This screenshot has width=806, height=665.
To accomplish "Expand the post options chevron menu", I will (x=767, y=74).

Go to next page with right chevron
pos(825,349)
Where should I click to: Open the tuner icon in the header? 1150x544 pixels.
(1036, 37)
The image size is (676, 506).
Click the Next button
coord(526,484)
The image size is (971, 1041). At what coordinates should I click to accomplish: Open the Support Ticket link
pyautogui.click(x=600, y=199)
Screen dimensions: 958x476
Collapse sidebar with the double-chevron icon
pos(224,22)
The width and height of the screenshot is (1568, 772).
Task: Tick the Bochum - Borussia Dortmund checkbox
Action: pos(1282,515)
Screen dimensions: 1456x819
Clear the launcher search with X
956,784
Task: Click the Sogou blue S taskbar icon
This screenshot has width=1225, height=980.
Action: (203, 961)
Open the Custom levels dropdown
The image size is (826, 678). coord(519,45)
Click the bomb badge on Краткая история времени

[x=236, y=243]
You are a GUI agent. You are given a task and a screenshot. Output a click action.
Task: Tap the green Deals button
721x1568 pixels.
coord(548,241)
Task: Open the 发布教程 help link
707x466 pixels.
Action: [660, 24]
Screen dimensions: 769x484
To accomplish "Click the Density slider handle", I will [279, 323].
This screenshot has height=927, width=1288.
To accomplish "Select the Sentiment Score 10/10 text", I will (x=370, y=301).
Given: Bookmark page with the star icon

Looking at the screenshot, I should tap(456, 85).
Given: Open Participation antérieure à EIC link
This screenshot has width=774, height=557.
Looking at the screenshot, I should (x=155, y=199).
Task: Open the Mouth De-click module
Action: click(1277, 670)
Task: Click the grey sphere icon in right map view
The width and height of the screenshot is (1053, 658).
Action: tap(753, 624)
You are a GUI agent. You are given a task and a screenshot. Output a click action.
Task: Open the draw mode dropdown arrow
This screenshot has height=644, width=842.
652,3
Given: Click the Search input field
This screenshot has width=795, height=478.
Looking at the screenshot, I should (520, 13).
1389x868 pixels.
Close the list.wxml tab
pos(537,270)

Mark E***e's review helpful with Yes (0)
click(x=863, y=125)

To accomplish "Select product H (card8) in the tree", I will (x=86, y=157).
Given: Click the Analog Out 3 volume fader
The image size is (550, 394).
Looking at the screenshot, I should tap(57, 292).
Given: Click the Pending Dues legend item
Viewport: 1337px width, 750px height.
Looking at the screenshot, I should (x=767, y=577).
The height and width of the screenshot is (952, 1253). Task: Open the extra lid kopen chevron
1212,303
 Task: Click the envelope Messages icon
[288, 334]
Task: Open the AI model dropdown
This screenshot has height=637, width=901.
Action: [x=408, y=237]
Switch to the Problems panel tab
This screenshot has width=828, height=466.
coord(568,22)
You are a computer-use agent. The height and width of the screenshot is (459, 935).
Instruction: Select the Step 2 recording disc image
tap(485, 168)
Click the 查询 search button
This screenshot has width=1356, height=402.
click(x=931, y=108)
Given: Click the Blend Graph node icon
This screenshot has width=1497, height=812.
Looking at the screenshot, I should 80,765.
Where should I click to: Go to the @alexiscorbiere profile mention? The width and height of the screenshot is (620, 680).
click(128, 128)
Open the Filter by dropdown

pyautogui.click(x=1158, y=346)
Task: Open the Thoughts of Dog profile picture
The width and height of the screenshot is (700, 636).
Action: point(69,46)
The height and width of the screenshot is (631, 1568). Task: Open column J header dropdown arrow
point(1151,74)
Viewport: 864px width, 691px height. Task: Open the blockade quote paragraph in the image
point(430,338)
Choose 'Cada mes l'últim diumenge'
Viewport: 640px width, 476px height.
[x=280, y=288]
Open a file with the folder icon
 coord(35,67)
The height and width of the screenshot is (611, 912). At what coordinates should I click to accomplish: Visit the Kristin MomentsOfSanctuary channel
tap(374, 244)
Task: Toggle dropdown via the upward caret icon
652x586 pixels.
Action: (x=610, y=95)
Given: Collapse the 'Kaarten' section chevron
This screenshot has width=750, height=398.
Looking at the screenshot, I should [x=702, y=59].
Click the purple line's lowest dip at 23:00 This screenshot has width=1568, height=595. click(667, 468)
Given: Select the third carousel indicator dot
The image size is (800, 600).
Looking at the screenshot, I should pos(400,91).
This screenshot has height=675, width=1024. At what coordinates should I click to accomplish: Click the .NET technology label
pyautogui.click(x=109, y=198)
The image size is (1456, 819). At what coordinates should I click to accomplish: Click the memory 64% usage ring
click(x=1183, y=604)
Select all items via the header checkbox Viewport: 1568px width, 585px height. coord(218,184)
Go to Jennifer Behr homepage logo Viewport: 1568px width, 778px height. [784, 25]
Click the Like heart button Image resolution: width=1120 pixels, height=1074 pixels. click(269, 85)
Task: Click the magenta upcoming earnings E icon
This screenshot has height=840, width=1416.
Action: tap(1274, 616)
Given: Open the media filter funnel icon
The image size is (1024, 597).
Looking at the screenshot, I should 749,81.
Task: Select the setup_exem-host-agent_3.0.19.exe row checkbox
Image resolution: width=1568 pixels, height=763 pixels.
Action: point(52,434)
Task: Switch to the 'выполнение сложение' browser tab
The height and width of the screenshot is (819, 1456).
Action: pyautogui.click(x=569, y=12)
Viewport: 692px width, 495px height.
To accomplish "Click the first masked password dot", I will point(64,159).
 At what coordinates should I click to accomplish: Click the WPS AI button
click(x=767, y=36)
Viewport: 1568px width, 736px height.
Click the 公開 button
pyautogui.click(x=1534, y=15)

> Exercise directions
Can you rewrite everything from the line containing "Open the Filter by dropdown" down to the line containing "Action: point(69,46)", both included, keeping the requests and every other line, but with each coordinate in the answers scaled by 2.3 and rounded to the nearest whole number, halves rounded up?

> Result of the task
Open the Filter by dropdown

pyautogui.click(x=2663, y=796)
Task: Open the Thoughts of Dog profile picture
The width and height of the screenshot is (700, 636).
Action: point(159,106)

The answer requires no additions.